Exercise instructions: Go through the records and give the number of lines that include "computer", with nothing else.

(Saved entries)
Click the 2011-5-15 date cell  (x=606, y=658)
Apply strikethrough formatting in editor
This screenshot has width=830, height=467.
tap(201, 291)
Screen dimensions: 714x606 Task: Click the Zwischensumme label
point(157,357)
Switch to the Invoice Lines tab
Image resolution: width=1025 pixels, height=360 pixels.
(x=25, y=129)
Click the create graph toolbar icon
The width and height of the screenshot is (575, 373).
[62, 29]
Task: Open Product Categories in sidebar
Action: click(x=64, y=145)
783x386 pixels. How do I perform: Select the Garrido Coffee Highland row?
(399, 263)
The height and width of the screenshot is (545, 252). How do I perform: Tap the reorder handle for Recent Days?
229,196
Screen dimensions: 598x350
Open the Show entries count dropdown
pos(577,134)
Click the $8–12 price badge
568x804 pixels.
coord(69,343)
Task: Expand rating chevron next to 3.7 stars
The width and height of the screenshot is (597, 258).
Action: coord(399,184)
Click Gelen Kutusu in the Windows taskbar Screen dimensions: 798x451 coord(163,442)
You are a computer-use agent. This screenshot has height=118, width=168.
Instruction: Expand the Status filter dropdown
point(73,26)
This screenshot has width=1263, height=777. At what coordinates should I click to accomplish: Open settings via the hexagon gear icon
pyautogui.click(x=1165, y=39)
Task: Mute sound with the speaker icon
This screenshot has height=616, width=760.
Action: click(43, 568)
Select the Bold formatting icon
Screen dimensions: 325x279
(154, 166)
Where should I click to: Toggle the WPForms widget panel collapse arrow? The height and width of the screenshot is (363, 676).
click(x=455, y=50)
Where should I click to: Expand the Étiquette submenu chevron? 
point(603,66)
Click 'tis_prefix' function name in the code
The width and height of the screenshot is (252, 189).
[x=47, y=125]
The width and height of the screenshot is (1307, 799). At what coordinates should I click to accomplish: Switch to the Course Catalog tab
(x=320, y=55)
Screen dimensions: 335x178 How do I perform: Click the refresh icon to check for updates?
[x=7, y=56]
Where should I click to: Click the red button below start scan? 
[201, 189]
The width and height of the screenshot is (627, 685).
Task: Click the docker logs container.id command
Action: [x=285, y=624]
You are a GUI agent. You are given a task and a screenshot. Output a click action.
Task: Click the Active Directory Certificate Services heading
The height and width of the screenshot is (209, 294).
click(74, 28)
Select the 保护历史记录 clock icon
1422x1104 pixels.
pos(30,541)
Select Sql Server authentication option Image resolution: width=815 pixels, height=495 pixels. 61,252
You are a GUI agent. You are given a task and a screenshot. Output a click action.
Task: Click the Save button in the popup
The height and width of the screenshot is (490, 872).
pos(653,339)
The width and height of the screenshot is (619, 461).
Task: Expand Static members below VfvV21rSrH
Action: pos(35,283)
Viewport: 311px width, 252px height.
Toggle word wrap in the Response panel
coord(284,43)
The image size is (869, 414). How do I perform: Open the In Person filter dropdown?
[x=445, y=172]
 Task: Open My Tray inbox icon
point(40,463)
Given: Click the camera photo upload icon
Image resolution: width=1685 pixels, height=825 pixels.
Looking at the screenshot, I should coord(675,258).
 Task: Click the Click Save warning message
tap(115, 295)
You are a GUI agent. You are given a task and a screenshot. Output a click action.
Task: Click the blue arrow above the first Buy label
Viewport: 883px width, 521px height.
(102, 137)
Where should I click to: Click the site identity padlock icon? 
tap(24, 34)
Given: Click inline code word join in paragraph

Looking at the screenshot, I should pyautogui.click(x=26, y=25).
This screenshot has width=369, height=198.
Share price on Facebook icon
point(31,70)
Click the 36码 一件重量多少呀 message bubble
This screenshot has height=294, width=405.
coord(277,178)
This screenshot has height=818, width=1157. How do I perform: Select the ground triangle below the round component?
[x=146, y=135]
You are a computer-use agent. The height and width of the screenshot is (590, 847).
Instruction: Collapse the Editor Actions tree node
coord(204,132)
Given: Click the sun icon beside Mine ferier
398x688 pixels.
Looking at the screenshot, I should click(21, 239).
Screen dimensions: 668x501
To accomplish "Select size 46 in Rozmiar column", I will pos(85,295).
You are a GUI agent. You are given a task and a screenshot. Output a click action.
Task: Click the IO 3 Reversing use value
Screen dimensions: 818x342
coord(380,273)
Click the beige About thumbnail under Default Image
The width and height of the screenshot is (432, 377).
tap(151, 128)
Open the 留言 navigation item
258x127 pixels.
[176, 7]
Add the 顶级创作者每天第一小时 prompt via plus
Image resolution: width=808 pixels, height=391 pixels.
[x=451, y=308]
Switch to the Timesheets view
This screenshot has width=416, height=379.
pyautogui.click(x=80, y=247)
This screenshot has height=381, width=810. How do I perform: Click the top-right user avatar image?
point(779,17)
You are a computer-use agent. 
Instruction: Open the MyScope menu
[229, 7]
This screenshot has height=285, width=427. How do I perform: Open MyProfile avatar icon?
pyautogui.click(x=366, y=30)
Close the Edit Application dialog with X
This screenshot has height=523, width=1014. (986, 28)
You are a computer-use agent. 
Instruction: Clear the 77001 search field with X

Your response: 4